* start Passage provided *
[LLVMdev] Proposal: stack/context switching within a thread
jyasskin at google.com
Sun Apr 11 22:07:31 PDT 2010
On Sun, Apr 11, 2010 at 2:41 PM, Kenneth Uildriks <kennethuil at gmail.com> wrote:
> On Sun, Apr 11, 2010 at 4:09 PM, Jeffrey Yasskin <jyasskin at google.com> wrote:
>> Kenneth Uildriks <kennethuil at gmail.com> wrote:
>>> As I see it, the context switching mechanism itself needs to know
>>> where to point the stack register when switching. The C routines take
>>> an initial stack pointer when creating the context, and keep track of
>>> it from there. If we don't actually need to interoperate with
>>> contexts created from the C routines, we have a lot more freedom.
>> I guess the reason to interoperate with contexts from the C routines
>> would be to support ucontext_t's passed into signal handlers? But then
>> the LLVM intrinsics need to specify that their context's layout is the
>> same as ucontext_t's, on platforms where ucontext_t exists.
> Or perhaps it can be an argument to the target code generator, if
> there's any need to switch "compatibility mode" off and on. All that
> the intrinsics require is that context creators be given
> a memory area of at least size llvm.context.size() to write contexts
> into, and that nothing besides the intrinsics mess with the context
Yeah, that sounds right.
>>> 2. We should be able to support "hard switching" in Stackless Python
>>> by adding a llvm.getcontextstacktop intrinsic. If, as in Kristján's
>>> example, llvm.getcontext is used to create context A, and then
>>> execution continues until context B is created with
>>> llvm.swapcontext(B, A), the region of memory between
>>> llvm.getcontextstacktop(A) and llvm.getcontextstacktop(B) can be saved
>>> and later restored when B is resumed.
* end Passage provided *
* start Extracted material *
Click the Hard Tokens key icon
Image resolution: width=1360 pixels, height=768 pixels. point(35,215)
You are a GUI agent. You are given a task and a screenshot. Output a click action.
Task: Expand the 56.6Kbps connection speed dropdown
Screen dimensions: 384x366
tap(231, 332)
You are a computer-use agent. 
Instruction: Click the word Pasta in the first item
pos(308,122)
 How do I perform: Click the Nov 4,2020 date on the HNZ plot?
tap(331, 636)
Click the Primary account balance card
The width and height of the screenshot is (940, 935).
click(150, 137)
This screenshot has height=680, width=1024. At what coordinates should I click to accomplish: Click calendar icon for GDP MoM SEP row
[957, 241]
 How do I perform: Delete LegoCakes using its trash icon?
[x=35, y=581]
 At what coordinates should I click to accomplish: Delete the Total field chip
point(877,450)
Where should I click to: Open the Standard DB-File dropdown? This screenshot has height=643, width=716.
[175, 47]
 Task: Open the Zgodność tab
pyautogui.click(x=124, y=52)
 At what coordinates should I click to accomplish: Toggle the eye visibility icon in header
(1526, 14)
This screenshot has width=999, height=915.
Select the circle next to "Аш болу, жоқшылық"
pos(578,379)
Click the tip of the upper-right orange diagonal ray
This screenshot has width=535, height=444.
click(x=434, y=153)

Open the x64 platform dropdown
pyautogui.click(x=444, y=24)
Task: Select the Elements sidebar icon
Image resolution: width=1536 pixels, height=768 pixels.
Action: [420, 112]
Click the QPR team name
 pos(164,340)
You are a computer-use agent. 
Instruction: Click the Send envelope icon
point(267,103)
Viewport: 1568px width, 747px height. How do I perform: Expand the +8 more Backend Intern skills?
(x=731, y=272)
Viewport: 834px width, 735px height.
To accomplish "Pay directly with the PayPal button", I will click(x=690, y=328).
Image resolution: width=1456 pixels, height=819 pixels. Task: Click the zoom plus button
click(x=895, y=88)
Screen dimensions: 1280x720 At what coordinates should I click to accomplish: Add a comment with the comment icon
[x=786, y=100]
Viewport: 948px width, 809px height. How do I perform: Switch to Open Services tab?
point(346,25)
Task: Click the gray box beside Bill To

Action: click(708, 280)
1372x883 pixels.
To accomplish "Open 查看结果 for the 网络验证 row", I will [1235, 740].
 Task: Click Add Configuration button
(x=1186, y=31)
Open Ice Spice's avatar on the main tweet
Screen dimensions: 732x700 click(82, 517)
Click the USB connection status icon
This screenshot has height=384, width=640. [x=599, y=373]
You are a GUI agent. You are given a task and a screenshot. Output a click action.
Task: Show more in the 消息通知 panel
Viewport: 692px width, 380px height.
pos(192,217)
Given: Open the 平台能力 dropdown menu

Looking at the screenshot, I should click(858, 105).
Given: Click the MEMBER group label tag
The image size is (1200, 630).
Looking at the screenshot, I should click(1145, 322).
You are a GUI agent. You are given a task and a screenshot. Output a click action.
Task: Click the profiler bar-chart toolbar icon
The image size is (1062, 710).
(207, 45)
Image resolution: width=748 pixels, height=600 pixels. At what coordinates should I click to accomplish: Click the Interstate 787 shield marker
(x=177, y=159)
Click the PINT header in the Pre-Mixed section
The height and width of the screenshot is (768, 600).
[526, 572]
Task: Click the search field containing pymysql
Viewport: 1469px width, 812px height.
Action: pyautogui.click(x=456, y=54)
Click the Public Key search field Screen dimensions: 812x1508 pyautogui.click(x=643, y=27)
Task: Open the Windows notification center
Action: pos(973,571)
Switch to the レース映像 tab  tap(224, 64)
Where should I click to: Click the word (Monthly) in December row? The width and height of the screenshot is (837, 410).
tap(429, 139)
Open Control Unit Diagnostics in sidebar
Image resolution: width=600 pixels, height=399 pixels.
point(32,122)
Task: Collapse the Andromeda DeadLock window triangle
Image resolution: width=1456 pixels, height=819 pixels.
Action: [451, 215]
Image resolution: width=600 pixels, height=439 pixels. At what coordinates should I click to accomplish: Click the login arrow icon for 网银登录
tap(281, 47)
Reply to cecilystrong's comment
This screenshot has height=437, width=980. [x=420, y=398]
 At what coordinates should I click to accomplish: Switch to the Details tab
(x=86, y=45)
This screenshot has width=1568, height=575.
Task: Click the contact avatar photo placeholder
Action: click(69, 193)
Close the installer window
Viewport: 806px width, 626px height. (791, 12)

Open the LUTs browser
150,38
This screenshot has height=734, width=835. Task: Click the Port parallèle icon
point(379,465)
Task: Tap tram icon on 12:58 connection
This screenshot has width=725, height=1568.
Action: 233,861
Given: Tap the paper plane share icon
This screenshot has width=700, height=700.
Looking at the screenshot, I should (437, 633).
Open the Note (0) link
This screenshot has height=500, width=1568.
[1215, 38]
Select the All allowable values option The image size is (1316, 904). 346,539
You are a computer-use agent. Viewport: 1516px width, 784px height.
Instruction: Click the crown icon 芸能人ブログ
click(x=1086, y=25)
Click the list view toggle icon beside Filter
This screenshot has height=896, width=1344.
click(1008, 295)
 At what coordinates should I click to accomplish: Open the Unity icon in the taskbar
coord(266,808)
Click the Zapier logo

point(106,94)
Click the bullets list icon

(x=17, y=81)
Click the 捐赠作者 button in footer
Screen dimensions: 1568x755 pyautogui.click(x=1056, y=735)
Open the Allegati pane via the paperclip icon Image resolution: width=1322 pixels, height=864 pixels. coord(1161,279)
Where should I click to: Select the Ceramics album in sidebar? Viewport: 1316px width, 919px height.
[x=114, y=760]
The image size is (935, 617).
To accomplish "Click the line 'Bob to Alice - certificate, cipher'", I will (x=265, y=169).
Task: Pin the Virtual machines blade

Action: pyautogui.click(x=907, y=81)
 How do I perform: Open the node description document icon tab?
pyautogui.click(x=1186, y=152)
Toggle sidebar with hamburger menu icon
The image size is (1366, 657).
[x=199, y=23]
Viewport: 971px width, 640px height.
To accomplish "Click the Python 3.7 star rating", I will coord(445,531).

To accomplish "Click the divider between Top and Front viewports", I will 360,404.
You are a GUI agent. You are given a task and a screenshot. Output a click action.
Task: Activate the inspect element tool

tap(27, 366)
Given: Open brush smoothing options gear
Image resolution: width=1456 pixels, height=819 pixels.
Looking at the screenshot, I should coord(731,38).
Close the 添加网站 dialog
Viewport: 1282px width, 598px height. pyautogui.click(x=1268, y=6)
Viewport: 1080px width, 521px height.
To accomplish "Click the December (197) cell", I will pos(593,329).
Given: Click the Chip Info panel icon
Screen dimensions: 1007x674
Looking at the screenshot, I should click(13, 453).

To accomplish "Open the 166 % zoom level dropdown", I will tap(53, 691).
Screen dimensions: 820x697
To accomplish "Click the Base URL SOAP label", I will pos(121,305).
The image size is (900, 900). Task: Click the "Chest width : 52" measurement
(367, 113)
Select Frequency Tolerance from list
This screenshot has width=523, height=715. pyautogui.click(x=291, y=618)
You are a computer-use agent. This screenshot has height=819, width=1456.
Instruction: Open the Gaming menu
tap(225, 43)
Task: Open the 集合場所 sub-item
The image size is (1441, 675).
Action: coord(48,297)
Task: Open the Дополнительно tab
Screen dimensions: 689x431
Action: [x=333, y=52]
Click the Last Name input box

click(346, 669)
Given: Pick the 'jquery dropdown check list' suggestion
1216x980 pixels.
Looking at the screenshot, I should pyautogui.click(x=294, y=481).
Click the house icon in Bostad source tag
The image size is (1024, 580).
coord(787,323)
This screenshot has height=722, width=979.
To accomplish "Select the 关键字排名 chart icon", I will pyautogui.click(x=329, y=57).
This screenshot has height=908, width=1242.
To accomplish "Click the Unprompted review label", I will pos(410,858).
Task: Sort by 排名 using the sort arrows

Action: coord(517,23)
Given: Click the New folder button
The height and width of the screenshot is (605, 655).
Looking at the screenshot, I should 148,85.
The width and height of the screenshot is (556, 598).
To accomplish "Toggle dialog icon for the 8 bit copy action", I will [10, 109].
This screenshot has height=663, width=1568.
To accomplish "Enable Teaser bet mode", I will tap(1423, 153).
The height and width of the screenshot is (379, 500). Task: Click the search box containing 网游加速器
* end Extracted material *
Set of tasks:
1 – Answer these questions about the stack-switching post:
(a) What do the C routines take when creating a context?
(b) What intrinsic is proposed to support "hard switching" in Stackless Python?
(c) What is the minimum size of the memory area that context creators must be given?
2 – Write out the stack-switching post between "[LLVMdev] Proposal: stack/context" and "lot more freedom.", inclusive.

Task-by-task answers:
1 –
(a) An initial stack pointer.
(b) An llvm.getcontextstacktop intrinsic.
(c) llvm.context.size().

2 –
[LLVMdev] Proposal: stack/context switching within a thread
jyasskin at google.com
Sun Apr 11 22:07:31 PDT 2010
On Sun, Apr 11, 2010 at 2:41 PM, Kenneth Uildriks <kennethuil at gmail.com> wrote:
> On Sun, Apr 11, 2010 at 4:09 PM, Jeffrey Yasskin <jyasskin at google.com> wrote:
>> Kenneth Uildriks <kennethuil at gmail.com> wrote:
>>> As I see it, the context switching mechanism itself needs to know
>>> where to point the stack register when switching. The C routines take
>>> an initial stack pointer when creating the context, and keep track of
>>> it from there. If we don't actually need to interoperate with
>>> contexts created from the C routines, we have a lot more freedom.